Lei chiuse gli occhi e tese le sue facoltà a captare le sottili correnti energetiche verso la muraglia perimetrale. Poi scosse il capo. «No. Sento che la recinzione è vicina da un lato, ma molto lontana da quello opposto. Questo non può essere il centro».
Kirtn si chinò a raccogliere un pesante sasso, calcolò la distanza e lo scagliò nel mezzo dello stagno. L’acqua zampillò alta, ma con strani riflessi argentei e sprigionando una nuvoletta di fumo.
«Acido», commentò Rheba con una smorfia. Poi indietreggiò. «Guarda!»
Sui bordi della polla le radici degli alberi si stavano torcendo come fasci di serpenti vegetali. Pochi secondi dopo una di esse emerse dal liquido ritorta attorno al sasso, e lo trascinò a riva. Ai due parve che venisse esaminato, analizzato in cerca di sostanze organiche e quindi scartato. I vegetali tornarono allo stato di quiete in attesa della prossima preda.
«Morodan?», chiese Rheba, ripensando ancora a quel che aveva detto Jal.
«Trykke, direi. Esseri vegetali del Secondo Popolo».
La ragazza osservò il boschetto di piante come affascinata. Non le era mai capitato di vedere vegetali senzienti, così complessi e di tali dimensioni.
«Mi chiedo come avranno fatto a trapiantarli qui. Chissà cosa pensano e cosa dicono, mentre aspettano che qualcuno venga a dissetarsi nel loro stagno di acido».
«Quello è il loro stomaco. E dall’altezza che hanno raggiunto, credo che si trovino qui da molti secoli».
«Potrebbero essere diventati pazzi, in questo ambiente?»
Kirtn sorrise. «Può darsi. Oppure sono soltanto Addomesticati. Degli schiavi anche loro».

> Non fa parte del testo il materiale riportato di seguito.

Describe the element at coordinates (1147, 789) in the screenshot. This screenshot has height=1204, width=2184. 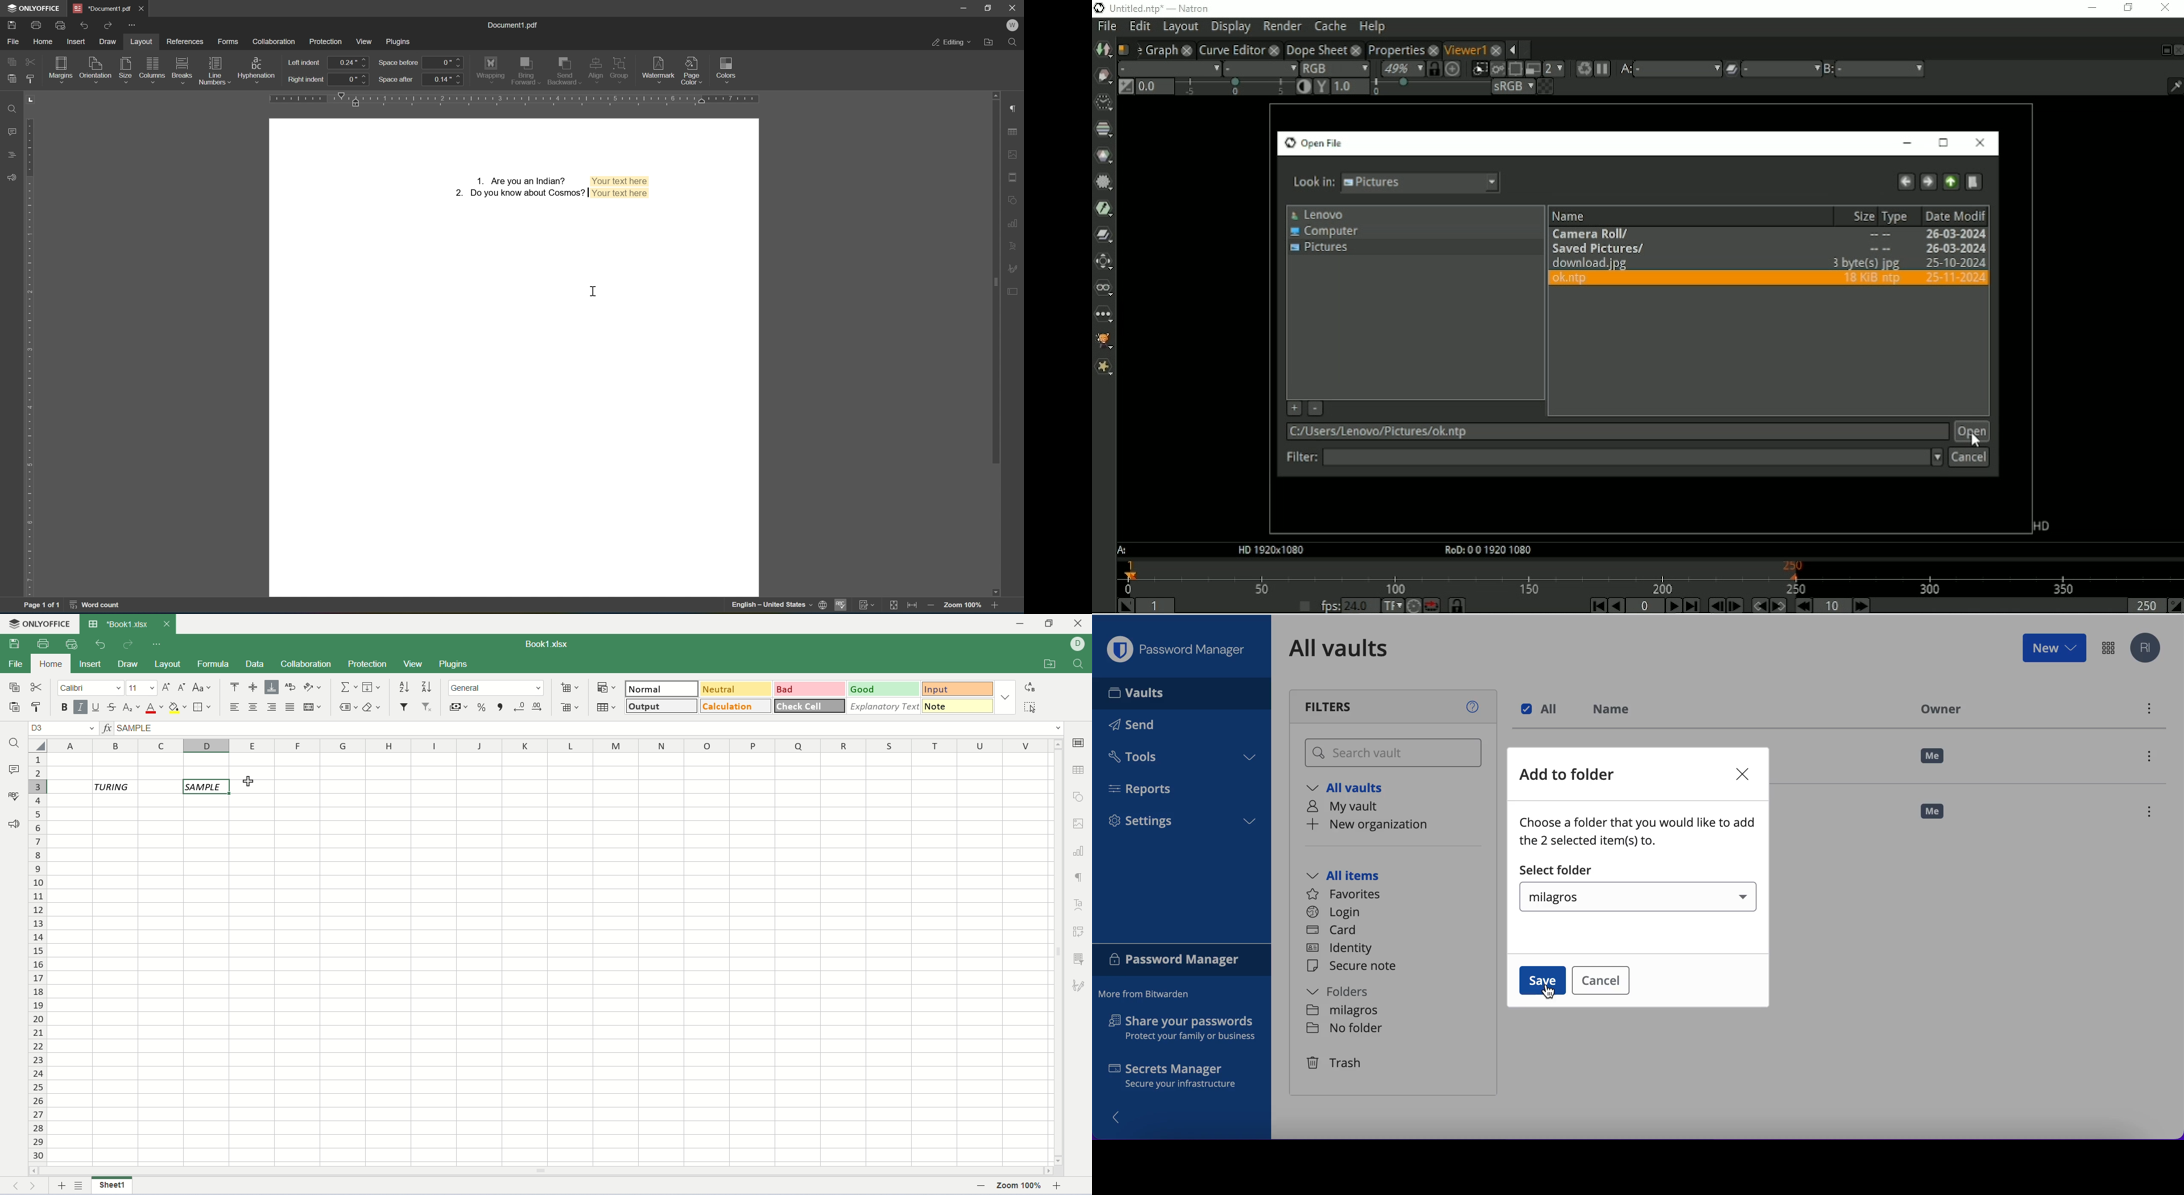
I see `reports` at that location.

«Schiavi vegetali?», Rheba rabbrividì.
Il Bre’n le fece cenno di seguirlo, e s’incamminarono sul sentiero girando al largo delle piante. Una cinquantina di metri più avanti dalla foschia provenne un gemito che li fece arrestare ancora, allarmati. In una radura erbosa, una donna umanoide dalla pelle coperta di peluria liscia giaceva accanto a due bambini della stessa razza. Appariva ferita gravemente e incapace di muoversi. I piccoli, un maschio e una femmina, le si stringevano addosso in cerca di calore e di conforto.
Nel vedere Rheba che si avvicinava la donna ansimò qualcosa in lingua universale, e ordinò ai bambini di scappare a nascondersi. I figli si alzarono tremando, indecisi se ubbidire o starle accanto, infine corsero fra i cespugli non troppo distante da lì e si acquattarono spaventati, tenendo gli occhi fissi sulla madre.
«Non aver paura», disse Kirtn, rassicurante. «Non vogliamo far del male né a te né ai bambini, credimi».
Lei non rispose. Da una brutta ferita al fianco sinistro le colava un rivolo di sangue, e appariva ormai allo stremo. Guardò Rheba con occhi dove non c’era paura, ma solo una rassegnazione animalesca a qualunque cosa stessa per accaderle. Tremava per il freddo e per la sfinitezza.
Rifiutando di pensare a un’altra trappola la giovane Senyasi le si accostò con decisione, mentre Kirtn la seguiva cauto a distanza di sicurezza pronto a intervenire in caso di pericolo. Si chinò sulla donna ad esaminare le sue condizioni e il Bre’n rimase di guardia. Era un’umanoide ancor giovane, notevolmente ben fatta e robusta, ma le sue possibilità di sopravvivere erano defluite da lei col sangue che inzuppava il terreno.